I watch these developments with particular care in Ohio, a state with as violent an anti-charter backlash as anywhere in the land - and where urban education is as much in need of reforming as anywhere in the land. The Buckeye State has seen its full measure of negative reactions by school system leaders to connections #1 and #2, even though they may be doing great good for children. What we have not yet seen much of in Ohio is connection #3, the deliberate use of the charter opportunity by school systems themselves as a way to create alternatives, innovate and pioneer.
Some occurred in Cincinnati, where former Superintendent Steve Adamowski spearheaded the creation of several charters within the system. There is a lone example in Dayton, the promising "World of Wonder" conversion charter school. But not much else. Mention charter schools to most Ohio superintendents and school board members and they see red.
Look further afield, however, and we can see urban districts exploiting the charter opportunity. Houston (which just won the first Broad Foundation prize for progress in urban education) has developed dozens of charters within the system and proudly describes this arrangement as follows: "In keeping with its commitment to offering the young people of Houston the best possible education, HISD initiated a system of highly successful charter schools. They range from full-fledged, separate campuses to specialized 'school-within-a-school' programs. Each targets particular learning needs and offers unique instructional opportunities, including dual-language primary learning and multicultural studies. HISD charter schools offer students new approaches to education, yet they benefit from the considerable support services that HISD can supply (online at http://dept.houstonisd.org/charterschools)."
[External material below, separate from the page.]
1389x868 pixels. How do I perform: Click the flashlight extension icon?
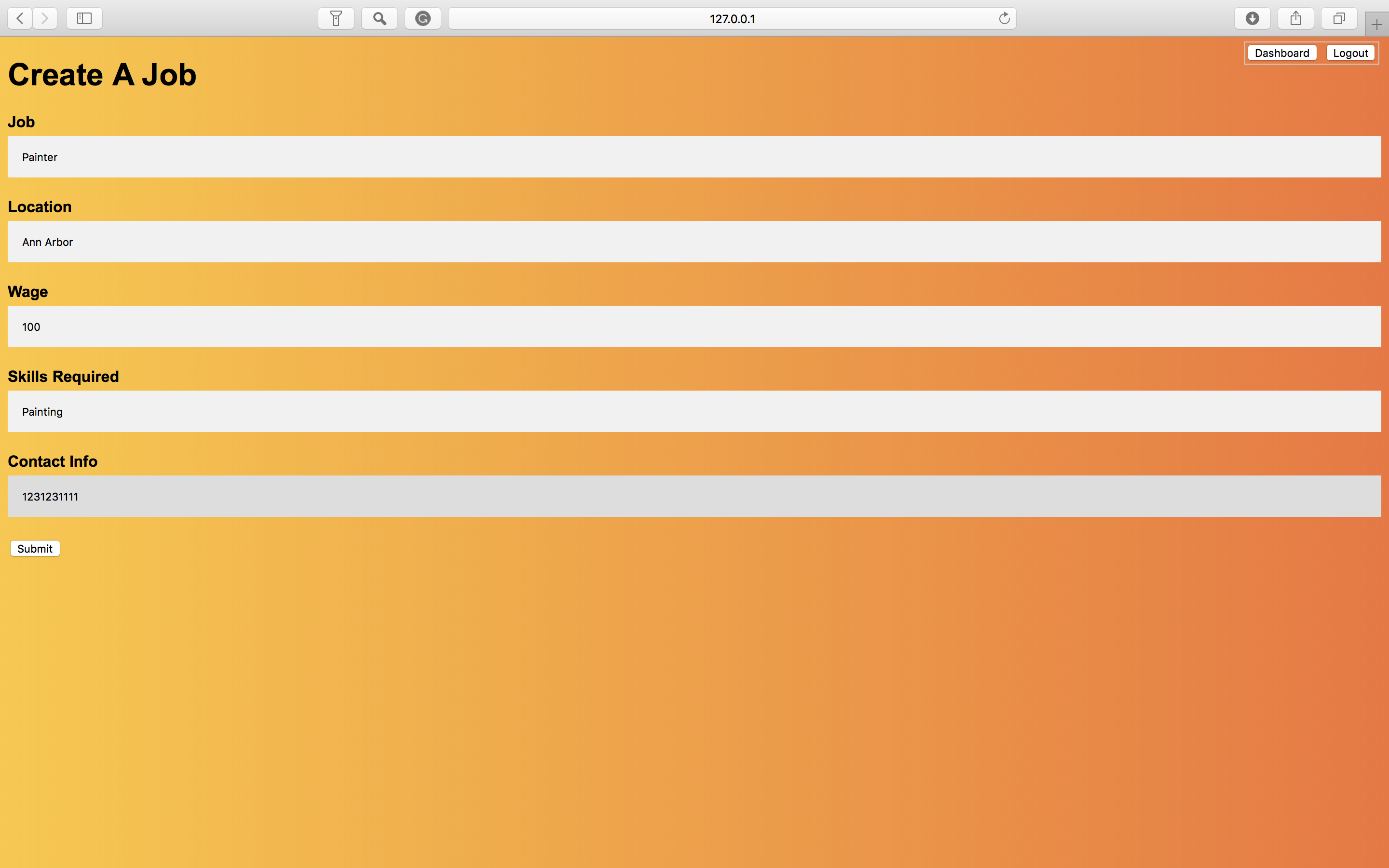(x=336, y=18)
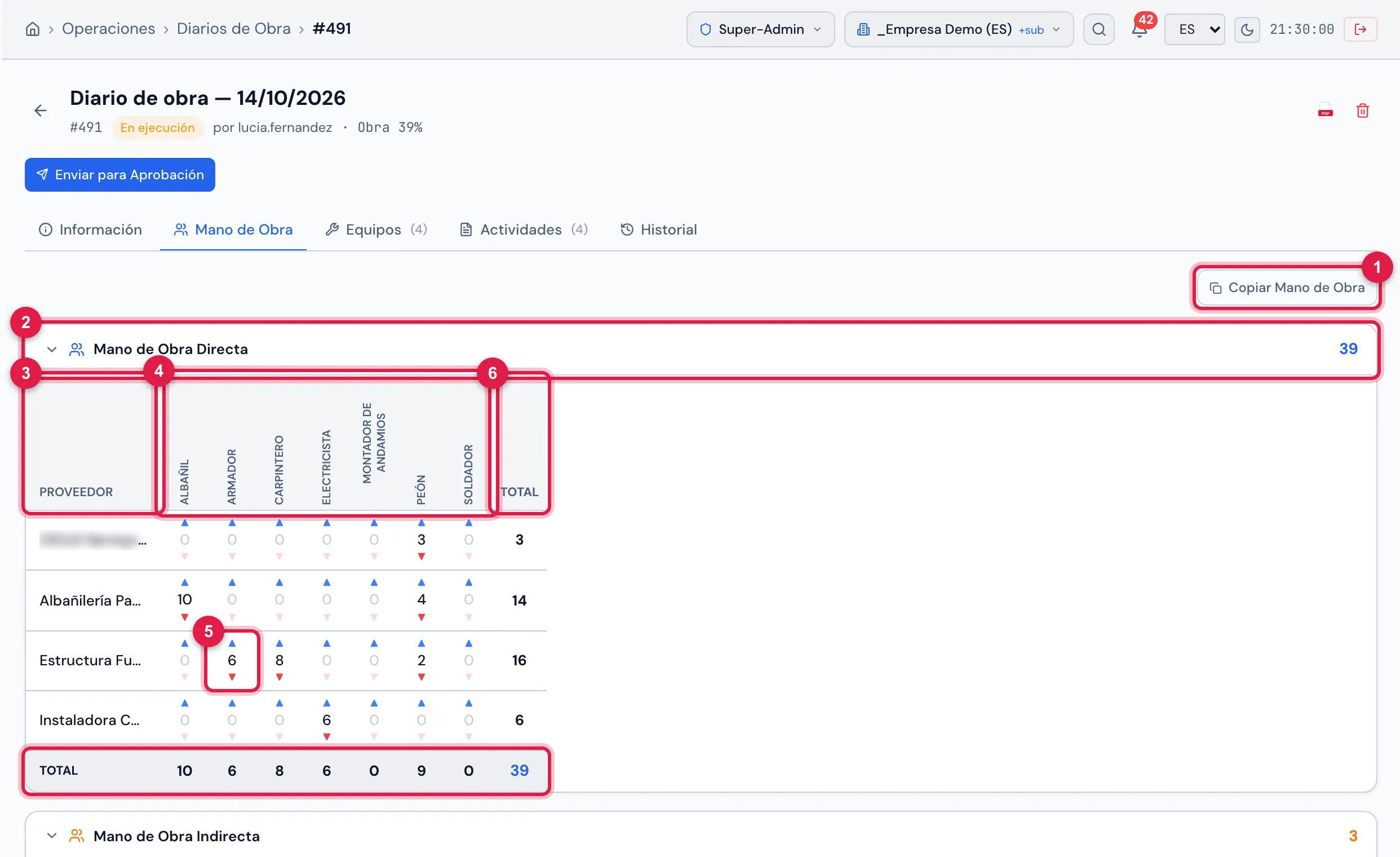
Task: Decrease Albañil count for Albañilería Pa...
Action: [185, 617]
Chicago's public schools have cooperated in creating the maximum number of charters permitted under Illinois law. Tampa and Miami are making imaginative use of the charter option as part of their overall education plans and view charters as legitimate alternatives for families. (See, for example, http://choice.dadeschools.net/Charter/index.html.)
Boston has developed its own charter-like "pilot schools" and Superintendent Tom Payzant has told his team that charters are there to stay and they'd best learn to compete successfully with them. A dozen imaginative charter schools have been started in Oakland as part of a purposeful education reform strategy spearheaded by Mayor (and former California governor) Jerry Brown. San Diego superintendent Alan Bersin has made charters a purposeful part of his own education reform efforts, including a semi-charter conversion high school designed to function under the district umbrella. Colorado Springs has similarly figured out how to use its state's charter law to advance some of the system's own education reform ideas. (You can access the charter school websites through the school system's site. Go to http://www.cssd11.k12.co.us/schools/community_prep.htm, for example, and see a photo of Colorado Springs superintendent Norman Ridder speaking at the graduation of Community Prep Charter School.)
In sum, there is no necessary conflict between charter schools and urban school reform. To the contrary, they can be complementary. A number of American cities are proving it. What is needed to make it work that way is the will, the vision and the leadership. What's needed, above all, is a focus on the interests of children rather than adults.